Concernant le respect des droits des demandeurs d’asile, le rapport relève un non-respect fréquent du droit à l’information, ainsi que du droit à la protection des données personnelles et de celui à un recours effectif contre les décisions de transfert. Par ailleurs, le recours au placement en rétention et aux transferts coercitifs dans le contexte Dublin portent atteinte au droit à la liberté et à l’intégrité physique. Enfin, s’agissant des mineurs non accompagnés, qui bénéficient d’un traitement spécifique selon le règlement, ECRE regrette que les techniques d’évaluation de l’âge continuent à être contraires aux recommandations des experts - notamment celles qui relèvent le manque de fiabilité des tests médicaux.
Dans l’ensemble, ECRE a remarqué que la priorité pour les États membres était de minimiser le nombre des personnes pour lesquelles la demande d’asile relevait de leur responsabilité.
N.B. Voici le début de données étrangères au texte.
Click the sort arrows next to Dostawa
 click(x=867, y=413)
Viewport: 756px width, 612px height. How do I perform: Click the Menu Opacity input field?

L’impact de cette approche sur les droits des personnes sous procédure Dublin est considérable. Par ailleurs, Dublin III n’a pas apporté une solution satisfaisante à la nécessité de solidarité et de détermination rapide de la responsabilité, dans un contexte marqué par l’augmentation des arrivées en Europe depuis 2015.
Enfin, le règlement manque de cohérence interne, les articles principaux (art.17, 27, 28) donnant lieu à des interprétations différentes par les différents États membres. Il manque aussi de cohérence avec le cadre européen de protection des droits fondamentaux (notamment, la Charte des droits fondamentaux de l’UE) et avec les autres dispositions du RAEC.
Cette étude fait suite à un plaidoyer soutenu d’ECRE ces dernières années visant à améliorer le règlement Dublin (voir notamment la note de positionnement publiée en 2018). L’objectif de l’étude du centre de recherche du Parlement européen étant limité à une évaluation du règlement actuel, ECRE n’y avance pas de propositions. Toutefois, en relevant plusieurs défaillances endémiques au règlement, il fait état de la nécessité d’une profonde révision.